Recent tragedies involving police officers killing unarmed blacks, like the ones that happened in Baltimore and Cleveland, have attracted a great deal of public attention – both to the events themselves and to what many perceive as an epidemic of police brutality. It seems to sweep over the United States and there is an opinion that police brutality, as it is often stated, is aimed primarily at people of color.
There is some truth about this statement. According to statistics, blacks are about twice more likely to be killed by police than whites; their rates of incarceration are also disproportionately high: despite constituting only about 12 percent of the USA’s total population they account for almost 40 percent of those incarcerated.
But is it really all about race? Perhaps there are some additional dynamics at work here, the ones that are less noticeable and less likely to make for flashy headlines?
There is a growing sentiment in the USA that it is really so, that we are dealing not with a country-spanning conspiracy against the people of color, but something far more real.
For the last few decades we’ve seen a steady growth in the number of police officers, especially in big population centers. Overbloating of police funding, broadening of police authority, intensification of the war on drugs, influx of military-grade weapons used by law enforcement and, in general, growing militarization of police force in the United States are extremely common nowadays. And when some governmental institution gets new powers and increased funding, it only goes downhill from there: the more money flows in, the more the institution is eager to use it up to account for growing funding. As the police get new powers, they grow more and more accustomed to using them and to justifying their use to themselves and to their higher-ups.
Today the police are more than likely to use measures like SWAT raids when carrying out the most mundane tasks – for example, checking if a 50-dollar drug transaction had place (like in an infamous case in Habersham County, Georgia, during which a flashbang thrown into the suspect’s window in the middle of the night landed in a cradle. It led to horrible injuries and disfigurement of an infant sleeping in it). Twenty or thirty years ago such a situation would have been absurd – today it is perceived as tragic, but unavoidable collateral damage of the war on drugs.

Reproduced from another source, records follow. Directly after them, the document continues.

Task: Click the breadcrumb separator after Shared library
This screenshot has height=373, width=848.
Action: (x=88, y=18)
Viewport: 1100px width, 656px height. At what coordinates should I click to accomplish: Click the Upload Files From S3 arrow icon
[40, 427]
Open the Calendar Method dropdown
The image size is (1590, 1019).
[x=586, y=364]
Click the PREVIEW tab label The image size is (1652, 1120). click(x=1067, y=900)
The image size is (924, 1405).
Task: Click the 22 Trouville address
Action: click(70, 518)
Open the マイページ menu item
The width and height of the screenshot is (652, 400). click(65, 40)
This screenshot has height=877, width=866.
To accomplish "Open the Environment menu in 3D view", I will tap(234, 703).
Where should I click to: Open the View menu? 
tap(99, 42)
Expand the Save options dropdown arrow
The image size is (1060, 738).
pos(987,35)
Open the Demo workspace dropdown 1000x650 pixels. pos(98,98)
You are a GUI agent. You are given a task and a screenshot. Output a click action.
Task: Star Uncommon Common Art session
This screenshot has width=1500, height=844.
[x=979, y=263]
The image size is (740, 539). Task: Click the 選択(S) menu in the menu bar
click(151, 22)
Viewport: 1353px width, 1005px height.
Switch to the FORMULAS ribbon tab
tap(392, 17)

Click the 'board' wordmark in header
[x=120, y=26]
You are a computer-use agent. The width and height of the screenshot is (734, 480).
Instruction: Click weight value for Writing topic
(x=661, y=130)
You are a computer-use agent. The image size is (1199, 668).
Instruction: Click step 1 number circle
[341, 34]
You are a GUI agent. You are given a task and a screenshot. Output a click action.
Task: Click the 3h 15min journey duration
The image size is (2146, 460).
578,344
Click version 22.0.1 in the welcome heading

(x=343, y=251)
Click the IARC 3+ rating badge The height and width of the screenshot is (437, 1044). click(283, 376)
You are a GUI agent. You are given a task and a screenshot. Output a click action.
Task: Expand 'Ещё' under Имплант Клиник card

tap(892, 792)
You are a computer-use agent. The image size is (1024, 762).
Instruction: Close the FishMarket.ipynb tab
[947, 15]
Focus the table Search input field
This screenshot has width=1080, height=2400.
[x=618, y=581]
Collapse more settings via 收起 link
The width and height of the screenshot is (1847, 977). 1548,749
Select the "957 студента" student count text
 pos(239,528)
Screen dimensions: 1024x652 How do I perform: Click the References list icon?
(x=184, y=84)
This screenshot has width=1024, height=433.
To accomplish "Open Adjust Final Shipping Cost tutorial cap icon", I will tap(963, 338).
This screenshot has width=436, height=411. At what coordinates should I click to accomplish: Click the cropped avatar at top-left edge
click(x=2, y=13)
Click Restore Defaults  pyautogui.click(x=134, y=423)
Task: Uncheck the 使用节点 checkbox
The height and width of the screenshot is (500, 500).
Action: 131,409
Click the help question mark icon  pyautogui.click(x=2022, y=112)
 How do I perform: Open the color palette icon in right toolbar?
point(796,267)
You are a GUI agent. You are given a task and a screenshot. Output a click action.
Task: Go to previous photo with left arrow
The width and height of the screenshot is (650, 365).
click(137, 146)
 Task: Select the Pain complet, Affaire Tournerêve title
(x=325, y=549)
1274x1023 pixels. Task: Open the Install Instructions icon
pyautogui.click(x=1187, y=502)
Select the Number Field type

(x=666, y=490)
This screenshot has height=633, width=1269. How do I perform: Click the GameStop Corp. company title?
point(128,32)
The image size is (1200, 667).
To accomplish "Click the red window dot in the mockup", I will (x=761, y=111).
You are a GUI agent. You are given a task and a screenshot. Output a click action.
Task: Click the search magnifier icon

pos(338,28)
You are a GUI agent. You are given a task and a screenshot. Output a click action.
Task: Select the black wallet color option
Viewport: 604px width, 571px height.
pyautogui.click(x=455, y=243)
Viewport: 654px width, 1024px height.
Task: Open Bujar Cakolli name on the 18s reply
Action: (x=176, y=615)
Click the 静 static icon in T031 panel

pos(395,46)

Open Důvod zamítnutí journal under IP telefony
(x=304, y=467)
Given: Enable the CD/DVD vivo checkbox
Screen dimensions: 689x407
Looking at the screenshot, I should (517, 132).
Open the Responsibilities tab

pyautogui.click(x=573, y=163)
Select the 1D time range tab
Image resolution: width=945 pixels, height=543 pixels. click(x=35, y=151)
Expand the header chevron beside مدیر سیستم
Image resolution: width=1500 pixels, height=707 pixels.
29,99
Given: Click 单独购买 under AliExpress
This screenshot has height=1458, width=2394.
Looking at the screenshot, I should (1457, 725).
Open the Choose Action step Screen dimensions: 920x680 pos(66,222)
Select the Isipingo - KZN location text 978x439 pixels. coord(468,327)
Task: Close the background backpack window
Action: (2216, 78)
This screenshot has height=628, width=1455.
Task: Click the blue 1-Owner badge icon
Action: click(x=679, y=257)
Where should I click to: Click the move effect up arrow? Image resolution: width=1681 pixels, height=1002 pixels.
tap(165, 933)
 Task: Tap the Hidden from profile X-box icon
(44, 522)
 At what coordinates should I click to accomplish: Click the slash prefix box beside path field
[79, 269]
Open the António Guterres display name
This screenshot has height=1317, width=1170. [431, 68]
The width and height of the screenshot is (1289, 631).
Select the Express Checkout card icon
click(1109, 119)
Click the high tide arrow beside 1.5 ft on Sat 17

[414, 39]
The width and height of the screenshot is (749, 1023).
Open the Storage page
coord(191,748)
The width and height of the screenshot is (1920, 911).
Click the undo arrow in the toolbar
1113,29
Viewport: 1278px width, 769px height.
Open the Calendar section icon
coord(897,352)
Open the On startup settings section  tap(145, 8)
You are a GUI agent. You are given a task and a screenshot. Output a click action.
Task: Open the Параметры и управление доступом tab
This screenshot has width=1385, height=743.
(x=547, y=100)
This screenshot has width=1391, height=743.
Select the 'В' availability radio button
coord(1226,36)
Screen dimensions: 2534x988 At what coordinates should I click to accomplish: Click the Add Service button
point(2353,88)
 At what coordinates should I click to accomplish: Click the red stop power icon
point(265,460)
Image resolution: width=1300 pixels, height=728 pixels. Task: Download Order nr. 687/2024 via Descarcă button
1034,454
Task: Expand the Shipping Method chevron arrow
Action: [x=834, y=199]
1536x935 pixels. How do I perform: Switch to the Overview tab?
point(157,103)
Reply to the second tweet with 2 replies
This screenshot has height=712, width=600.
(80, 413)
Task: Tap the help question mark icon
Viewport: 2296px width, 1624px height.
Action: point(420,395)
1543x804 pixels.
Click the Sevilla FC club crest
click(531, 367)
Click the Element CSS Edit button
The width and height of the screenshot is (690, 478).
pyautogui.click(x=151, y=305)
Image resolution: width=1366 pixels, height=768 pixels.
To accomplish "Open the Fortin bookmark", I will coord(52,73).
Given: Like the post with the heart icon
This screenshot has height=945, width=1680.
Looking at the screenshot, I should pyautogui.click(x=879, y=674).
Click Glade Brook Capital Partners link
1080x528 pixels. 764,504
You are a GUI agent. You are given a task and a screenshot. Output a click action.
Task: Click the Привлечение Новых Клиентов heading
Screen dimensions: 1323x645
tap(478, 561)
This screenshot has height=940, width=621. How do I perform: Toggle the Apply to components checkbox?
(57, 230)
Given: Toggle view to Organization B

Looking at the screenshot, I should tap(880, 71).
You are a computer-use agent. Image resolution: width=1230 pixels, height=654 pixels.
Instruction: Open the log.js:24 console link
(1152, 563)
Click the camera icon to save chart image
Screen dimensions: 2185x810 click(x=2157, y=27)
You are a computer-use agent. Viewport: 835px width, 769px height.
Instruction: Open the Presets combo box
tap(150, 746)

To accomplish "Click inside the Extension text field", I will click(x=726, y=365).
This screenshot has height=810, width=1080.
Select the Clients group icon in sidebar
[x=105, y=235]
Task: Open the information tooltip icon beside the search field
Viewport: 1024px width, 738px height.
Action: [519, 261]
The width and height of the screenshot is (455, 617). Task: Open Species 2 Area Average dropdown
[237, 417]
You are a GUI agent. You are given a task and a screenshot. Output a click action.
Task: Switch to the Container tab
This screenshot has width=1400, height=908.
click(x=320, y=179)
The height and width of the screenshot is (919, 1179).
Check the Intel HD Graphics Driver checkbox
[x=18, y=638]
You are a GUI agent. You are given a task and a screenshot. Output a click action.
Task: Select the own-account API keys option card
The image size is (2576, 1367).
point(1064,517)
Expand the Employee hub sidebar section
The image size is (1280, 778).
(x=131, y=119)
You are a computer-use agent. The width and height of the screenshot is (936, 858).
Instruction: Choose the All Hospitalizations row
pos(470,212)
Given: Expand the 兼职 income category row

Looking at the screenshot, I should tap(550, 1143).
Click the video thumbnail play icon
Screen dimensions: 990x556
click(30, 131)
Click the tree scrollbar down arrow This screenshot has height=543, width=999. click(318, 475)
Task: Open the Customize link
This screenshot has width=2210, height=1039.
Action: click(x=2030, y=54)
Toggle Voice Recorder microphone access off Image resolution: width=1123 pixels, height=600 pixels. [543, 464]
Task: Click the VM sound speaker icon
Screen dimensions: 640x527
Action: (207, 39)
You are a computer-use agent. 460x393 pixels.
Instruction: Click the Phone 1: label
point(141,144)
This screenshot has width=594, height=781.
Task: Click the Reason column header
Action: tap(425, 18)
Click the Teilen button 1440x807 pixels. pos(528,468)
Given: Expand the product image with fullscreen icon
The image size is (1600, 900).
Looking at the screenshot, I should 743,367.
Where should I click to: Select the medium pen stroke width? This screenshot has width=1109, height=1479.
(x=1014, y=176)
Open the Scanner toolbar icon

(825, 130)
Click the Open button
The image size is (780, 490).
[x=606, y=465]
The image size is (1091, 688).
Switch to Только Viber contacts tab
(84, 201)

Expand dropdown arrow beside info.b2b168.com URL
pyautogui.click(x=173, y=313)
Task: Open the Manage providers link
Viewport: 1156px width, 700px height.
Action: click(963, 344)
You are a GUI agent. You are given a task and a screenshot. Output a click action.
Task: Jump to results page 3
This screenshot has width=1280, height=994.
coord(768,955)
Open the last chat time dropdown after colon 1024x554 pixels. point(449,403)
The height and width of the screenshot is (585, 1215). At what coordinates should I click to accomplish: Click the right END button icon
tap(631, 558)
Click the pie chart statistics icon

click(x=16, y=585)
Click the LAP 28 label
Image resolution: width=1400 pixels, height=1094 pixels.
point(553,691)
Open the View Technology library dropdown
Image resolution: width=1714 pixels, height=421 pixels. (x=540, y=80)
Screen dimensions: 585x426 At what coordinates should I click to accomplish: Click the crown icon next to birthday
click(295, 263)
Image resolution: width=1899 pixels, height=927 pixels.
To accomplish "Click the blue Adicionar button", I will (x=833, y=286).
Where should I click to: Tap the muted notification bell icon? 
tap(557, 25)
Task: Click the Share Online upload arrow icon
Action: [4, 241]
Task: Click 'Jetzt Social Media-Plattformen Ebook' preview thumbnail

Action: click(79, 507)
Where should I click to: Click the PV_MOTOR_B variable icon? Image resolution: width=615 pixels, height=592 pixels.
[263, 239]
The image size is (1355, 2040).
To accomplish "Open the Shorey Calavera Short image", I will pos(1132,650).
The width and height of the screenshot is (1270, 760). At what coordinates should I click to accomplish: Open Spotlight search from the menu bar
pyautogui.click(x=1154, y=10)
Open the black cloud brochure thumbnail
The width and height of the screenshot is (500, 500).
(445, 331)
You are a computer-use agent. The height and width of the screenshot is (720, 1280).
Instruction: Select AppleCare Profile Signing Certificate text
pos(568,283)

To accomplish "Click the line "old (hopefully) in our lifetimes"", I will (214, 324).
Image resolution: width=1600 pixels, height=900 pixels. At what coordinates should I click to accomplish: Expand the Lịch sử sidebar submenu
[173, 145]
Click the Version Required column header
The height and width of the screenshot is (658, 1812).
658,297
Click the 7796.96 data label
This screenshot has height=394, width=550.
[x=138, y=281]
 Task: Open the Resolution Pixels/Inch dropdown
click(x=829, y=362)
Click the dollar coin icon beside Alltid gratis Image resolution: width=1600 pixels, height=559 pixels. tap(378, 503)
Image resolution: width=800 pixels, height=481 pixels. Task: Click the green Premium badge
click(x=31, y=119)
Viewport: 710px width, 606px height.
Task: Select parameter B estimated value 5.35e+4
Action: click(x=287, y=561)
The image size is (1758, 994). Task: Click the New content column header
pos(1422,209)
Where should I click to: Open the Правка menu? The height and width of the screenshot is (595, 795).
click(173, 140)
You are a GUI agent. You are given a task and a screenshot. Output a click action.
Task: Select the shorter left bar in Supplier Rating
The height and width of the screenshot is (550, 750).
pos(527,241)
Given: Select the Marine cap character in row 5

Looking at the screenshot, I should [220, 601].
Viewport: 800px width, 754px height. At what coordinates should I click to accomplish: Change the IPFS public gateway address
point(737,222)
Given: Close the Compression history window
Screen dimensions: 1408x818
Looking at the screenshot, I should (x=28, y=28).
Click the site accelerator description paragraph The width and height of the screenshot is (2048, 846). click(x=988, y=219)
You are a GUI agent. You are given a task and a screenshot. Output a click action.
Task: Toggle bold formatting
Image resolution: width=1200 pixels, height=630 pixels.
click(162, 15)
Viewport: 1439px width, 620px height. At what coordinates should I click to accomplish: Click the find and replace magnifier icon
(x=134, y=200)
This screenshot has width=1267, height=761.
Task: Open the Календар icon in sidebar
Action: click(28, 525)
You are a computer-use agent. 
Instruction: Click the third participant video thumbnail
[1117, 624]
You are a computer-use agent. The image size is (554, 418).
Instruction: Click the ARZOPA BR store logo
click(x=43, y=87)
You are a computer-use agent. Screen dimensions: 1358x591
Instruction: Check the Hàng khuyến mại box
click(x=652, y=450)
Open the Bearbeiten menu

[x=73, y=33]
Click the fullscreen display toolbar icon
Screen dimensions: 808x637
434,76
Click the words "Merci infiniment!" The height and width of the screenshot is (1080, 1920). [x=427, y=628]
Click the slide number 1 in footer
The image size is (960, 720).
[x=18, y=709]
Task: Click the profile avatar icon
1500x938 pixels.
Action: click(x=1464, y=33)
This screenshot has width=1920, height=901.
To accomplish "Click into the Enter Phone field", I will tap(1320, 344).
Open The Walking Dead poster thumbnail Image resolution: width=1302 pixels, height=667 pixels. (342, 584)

The police, in the right circumstances, are just as trigger-happy when it comes to dealing with Whites, Asians or Hispanics. It is not about race – it is all about power vested in them. In today’s America the police are no longer perceived as an organization aimed at keeping the peace and protecting the rights and freedoms of populace. It is an almost military force waging an ongoing war – like the aforementioned war on drugs. And wars always lead to casualties – among the warring sides and, unfortunately, among civilians as well.
So yes, perhaps the percentage of blacks among the victims of police brutality is higher than average. Yet it’s not the ‘quotas’ we must fight but the source of this evil.